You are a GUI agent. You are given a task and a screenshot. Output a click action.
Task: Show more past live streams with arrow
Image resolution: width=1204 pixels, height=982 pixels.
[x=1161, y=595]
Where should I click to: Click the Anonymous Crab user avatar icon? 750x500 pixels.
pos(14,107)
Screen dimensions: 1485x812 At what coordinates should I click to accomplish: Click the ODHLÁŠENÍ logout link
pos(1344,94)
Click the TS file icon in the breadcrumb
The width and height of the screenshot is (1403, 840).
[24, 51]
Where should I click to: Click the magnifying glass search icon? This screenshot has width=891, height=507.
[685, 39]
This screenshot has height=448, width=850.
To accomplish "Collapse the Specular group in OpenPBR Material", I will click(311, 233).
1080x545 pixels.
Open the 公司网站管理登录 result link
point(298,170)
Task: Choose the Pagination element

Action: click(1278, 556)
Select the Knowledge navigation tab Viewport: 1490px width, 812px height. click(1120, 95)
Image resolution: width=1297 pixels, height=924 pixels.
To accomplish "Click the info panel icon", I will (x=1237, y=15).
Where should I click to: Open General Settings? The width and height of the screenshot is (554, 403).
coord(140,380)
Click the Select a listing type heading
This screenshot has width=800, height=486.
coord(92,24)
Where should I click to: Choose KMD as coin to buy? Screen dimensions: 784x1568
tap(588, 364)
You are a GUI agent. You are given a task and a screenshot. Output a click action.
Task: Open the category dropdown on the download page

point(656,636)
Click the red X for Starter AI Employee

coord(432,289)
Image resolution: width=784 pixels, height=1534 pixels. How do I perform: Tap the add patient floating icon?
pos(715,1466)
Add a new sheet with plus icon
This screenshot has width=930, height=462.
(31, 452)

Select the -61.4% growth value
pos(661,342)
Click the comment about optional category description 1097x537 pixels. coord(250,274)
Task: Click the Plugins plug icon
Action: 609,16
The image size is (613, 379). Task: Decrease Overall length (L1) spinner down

#### What the exercise asks
All the lines above should be written out once more, exactly.

#### Solution to the problem
You are a GUI agent. You are given a task and a screenshot. Output a click action.
Task: Show more past live streams with arrow
Image resolution: width=1204 pixels, height=982 pixels.
[x=1161, y=595]
Where should I click to: Click the Anonymous Crab user avatar icon? 750x500 pixels.
pos(14,107)
Screen dimensions: 1485x812 At what coordinates should I click to accomplish: Click the ODHLÁŠENÍ logout link
pos(1344,94)
Click the TS file icon in the breadcrumb
The width and height of the screenshot is (1403, 840).
[24, 51]
Where should I click to: Click the magnifying glass search icon? This screenshot has width=891, height=507.
[685, 39]
This screenshot has height=448, width=850.
To accomplish "Collapse the Specular group in OpenPBR Material", I will click(311, 233).
1080x545 pixels.
Open the 公司网站管理登录 result link
point(298,170)
Task: Choose the Pagination element

Action: click(1278, 556)
Select the Knowledge navigation tab Viewport: 1490px width, 812px height. click(1120, 95)
Image resolution: width=1297 pixels, height=924 pixels.
To accomplish "Click the info panel icon", I will (x=1237, y=15).
Where should I click to: Open General Settings? The width and height of the screenshot is (554, 403).
coord(140,380)
Click the Select a listing type heading
This screenshot has width=800, height=486.
coord(92,24)
Where should I click to: Choose KMD as coin to buy? Screen dimensions: 784x1568
tap(588, 364)
You are a GUI agent. You are given a task and a screenshot. Output a click action.
Task: Open the category dropdown on the download page

point(656,636)
Click the red X for Starter AI Employee

coord(432,289)
Image resolution: width=784 pixels, height=1534 pixels. How do I perform: Tap the add patient floating icon?
pos(715,1466)
Add a new sheet with plus icon
This screenshot has width=930, height=462.
(31, 452)

Select the -61.4% growth value
pos(661,342)
Click the comment about optional category description 1097x537 pixels. coord(250,274)
Task: Click the Plugins plug icon
Action: 609,16
The image size is (613, 379). Task: Decrease Overall length (L1) spinner down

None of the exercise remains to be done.